Торак с трудом сглотнул комок в горле и сказал:
– Я не думаю, что телесная душа может выйти из человека через простую ссадину или порез – она только через рот во время сна выходит или… когда… болен. – Он помолчал. – Я, пожалуй, поищу Саеунн.
Ослак нахмурился:
– Не нужна мне Саеунн! Ступай к реке! – Лицо его страшно исказилось. Он вдруг превратился в злобного великана, который, стиснув кулаки, навис над Тораком.
Потом ему, похоже, удалось взять себя в руки.
– Ладно… – пробормотал он. – Ты пока оставь меня в покое, хорошо? Иди-иди. Тулл ждет.
– Хорошо-хорошо, уже иду, – сказал Торак, как мог спокойно.
И, уже направляясь к реке, все-таки оглянулся и увидел, что Ослак по-прежнему расчесывает волдыри на руках, приборматывая: «Утекает, утекает…» Потом он встал, собираясь, видимо, идти домой, повернулся к Тораку спиной, и тот сразу заметил у него за изуродованным росомахой ухом проплешину, где волосы были явно вырваны, и жуткий темно-желтый нарост, похожий на березовый гриб.

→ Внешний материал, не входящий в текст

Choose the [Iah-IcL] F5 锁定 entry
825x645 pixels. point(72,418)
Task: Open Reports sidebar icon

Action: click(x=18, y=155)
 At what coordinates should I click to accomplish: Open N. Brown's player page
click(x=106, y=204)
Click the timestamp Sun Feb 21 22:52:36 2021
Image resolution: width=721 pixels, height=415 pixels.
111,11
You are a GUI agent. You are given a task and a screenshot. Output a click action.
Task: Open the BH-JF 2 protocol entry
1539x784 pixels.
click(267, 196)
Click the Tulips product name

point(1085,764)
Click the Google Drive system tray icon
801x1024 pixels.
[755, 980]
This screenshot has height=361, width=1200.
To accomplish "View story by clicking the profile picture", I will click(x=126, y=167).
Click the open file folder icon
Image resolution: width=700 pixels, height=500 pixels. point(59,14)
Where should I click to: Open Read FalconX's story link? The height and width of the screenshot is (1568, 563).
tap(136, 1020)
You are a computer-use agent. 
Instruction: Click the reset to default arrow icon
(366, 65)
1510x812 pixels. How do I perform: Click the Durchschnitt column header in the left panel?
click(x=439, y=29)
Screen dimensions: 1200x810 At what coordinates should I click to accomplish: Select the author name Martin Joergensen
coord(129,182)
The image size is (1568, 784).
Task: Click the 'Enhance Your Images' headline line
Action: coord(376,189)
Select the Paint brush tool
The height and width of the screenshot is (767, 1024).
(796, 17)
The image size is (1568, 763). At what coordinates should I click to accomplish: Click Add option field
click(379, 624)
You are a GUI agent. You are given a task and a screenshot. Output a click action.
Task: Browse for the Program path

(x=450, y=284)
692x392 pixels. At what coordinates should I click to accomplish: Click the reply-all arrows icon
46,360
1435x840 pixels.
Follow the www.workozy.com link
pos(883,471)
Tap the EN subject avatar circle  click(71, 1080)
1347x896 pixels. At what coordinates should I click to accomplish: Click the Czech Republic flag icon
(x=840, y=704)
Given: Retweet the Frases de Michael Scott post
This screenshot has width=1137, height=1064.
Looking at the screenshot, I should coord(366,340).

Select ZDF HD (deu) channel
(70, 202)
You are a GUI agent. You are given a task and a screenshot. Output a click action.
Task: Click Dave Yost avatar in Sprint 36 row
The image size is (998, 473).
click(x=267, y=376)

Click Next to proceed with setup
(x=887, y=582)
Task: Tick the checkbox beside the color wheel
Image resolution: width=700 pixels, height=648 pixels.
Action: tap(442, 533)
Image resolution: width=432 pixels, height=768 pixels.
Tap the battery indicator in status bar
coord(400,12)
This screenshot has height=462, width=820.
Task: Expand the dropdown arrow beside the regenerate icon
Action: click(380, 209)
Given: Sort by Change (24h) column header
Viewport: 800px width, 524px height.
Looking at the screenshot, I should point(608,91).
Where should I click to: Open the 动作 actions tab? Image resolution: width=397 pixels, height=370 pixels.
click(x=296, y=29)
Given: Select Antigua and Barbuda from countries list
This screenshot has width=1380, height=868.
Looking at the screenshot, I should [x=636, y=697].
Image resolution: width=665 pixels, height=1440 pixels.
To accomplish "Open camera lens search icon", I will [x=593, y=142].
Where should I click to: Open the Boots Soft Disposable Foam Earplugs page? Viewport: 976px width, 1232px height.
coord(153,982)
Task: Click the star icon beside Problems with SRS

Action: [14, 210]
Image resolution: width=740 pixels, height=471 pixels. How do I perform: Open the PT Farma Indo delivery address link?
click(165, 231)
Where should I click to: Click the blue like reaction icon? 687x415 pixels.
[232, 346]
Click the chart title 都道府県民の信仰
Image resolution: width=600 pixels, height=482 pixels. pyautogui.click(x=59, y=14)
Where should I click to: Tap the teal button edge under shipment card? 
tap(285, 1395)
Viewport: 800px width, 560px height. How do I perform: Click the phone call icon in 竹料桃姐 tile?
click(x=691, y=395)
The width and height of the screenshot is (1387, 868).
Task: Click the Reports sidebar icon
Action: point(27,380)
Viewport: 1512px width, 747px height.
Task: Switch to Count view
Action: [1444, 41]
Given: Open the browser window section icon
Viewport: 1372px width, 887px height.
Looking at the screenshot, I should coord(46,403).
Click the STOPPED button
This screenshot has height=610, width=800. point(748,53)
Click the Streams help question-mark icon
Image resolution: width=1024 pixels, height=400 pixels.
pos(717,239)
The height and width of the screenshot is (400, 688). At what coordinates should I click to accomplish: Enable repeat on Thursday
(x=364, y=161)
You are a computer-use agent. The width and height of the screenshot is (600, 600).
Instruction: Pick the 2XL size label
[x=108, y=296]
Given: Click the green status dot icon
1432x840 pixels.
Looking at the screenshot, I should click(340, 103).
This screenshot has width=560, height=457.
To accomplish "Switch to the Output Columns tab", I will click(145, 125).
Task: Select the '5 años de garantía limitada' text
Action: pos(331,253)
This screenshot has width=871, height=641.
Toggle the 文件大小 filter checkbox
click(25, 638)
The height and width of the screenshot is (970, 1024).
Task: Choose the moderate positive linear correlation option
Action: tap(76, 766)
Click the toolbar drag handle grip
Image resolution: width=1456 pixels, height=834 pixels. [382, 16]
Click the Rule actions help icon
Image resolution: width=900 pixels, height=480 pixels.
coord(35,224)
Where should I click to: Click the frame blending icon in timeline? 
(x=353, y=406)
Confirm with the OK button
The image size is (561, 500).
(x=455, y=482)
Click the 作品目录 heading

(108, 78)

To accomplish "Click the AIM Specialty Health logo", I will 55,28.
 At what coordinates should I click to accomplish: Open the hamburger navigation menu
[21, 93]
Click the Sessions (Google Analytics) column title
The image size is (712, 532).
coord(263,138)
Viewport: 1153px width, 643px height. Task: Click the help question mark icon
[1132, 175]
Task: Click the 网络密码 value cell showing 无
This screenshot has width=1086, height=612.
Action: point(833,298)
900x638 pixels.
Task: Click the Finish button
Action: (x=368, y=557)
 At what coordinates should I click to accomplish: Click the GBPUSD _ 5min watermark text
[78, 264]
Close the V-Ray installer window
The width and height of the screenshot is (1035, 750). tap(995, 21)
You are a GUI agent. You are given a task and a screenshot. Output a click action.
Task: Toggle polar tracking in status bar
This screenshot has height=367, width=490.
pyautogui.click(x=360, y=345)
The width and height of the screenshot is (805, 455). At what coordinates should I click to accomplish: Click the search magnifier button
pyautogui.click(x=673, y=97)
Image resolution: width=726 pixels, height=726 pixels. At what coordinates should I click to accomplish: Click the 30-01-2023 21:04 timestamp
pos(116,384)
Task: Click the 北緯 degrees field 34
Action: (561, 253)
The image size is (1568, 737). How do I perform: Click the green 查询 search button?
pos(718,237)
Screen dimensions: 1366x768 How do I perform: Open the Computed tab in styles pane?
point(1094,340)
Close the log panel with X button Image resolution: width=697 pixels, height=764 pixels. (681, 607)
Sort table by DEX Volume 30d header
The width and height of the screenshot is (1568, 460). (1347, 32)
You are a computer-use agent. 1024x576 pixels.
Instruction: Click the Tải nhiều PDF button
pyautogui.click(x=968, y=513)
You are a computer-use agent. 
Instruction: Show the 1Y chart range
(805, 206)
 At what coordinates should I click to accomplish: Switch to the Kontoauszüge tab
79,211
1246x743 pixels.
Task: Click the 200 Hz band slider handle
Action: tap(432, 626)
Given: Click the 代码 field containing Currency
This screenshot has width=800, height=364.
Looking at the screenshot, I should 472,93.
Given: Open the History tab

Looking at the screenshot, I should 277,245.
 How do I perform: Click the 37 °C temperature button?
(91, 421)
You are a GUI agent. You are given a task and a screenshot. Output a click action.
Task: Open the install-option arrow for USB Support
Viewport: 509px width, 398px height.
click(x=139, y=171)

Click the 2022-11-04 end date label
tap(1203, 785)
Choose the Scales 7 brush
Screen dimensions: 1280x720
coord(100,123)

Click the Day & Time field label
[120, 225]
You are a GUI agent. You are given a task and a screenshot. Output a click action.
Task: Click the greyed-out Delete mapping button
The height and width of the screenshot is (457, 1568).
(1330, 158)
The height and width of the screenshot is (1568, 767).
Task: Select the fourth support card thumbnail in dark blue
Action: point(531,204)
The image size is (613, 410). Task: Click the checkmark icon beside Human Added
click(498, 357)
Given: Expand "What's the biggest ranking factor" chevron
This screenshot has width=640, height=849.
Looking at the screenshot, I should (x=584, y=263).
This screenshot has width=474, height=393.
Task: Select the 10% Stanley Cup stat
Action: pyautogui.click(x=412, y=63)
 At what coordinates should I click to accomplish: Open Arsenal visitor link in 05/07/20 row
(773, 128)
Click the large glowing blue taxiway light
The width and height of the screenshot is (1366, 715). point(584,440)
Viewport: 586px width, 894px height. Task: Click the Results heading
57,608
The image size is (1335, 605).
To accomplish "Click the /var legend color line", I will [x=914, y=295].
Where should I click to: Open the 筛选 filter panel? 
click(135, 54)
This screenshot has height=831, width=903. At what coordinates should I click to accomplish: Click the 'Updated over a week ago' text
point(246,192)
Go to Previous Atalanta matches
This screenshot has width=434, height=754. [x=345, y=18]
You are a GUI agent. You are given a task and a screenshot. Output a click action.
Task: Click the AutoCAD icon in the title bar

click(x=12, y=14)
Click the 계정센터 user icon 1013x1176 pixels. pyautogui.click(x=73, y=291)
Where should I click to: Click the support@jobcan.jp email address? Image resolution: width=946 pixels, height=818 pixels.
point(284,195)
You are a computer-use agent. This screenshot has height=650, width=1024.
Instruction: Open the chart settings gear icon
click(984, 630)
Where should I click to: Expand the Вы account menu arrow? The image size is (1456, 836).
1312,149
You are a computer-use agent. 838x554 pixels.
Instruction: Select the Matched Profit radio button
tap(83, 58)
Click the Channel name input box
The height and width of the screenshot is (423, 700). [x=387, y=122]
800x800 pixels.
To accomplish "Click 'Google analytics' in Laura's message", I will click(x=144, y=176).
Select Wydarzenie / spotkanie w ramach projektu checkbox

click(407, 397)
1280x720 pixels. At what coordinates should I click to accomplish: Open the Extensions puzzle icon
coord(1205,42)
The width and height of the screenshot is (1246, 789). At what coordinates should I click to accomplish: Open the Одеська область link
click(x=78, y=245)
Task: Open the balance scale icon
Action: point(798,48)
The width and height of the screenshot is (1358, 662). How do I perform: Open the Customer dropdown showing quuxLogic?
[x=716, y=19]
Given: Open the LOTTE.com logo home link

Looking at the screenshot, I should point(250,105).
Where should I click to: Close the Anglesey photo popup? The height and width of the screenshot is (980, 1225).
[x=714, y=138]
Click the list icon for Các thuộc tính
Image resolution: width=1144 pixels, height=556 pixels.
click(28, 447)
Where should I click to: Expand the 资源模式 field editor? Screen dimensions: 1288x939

У Торака похолодело внутри.
Он бегом бросился к реке, где на плоском камне у берега сидел младший брат Ослака, Тулл, и чистил свой нож.
– Тулл! – закричал Торак. – Мне кажется, Ослак болен!
И тут же сбивчиво, то и дело путаясь и задыхаясь от волнения, принялся рассказывать Туллу о встрече с больным охотником, но на Тулла эта история никакого впечатления не произвела.
– Да это все мошка проклятая! – сказал он. – Каждое лето от нее спасу нет. А Ослака мошка прямо-таки с ума сводит.
– Это не мошка! – возразил Торак.
– Да ты сам посмотри: вон он, сидит себе спокойно, и все у него в порядке. – Тулл указал в сторону плетеных мостков.
И точно: там на корточках сидел Ослак, держа в руках острогу; на конце остроги уже трепыхался очередной лосось.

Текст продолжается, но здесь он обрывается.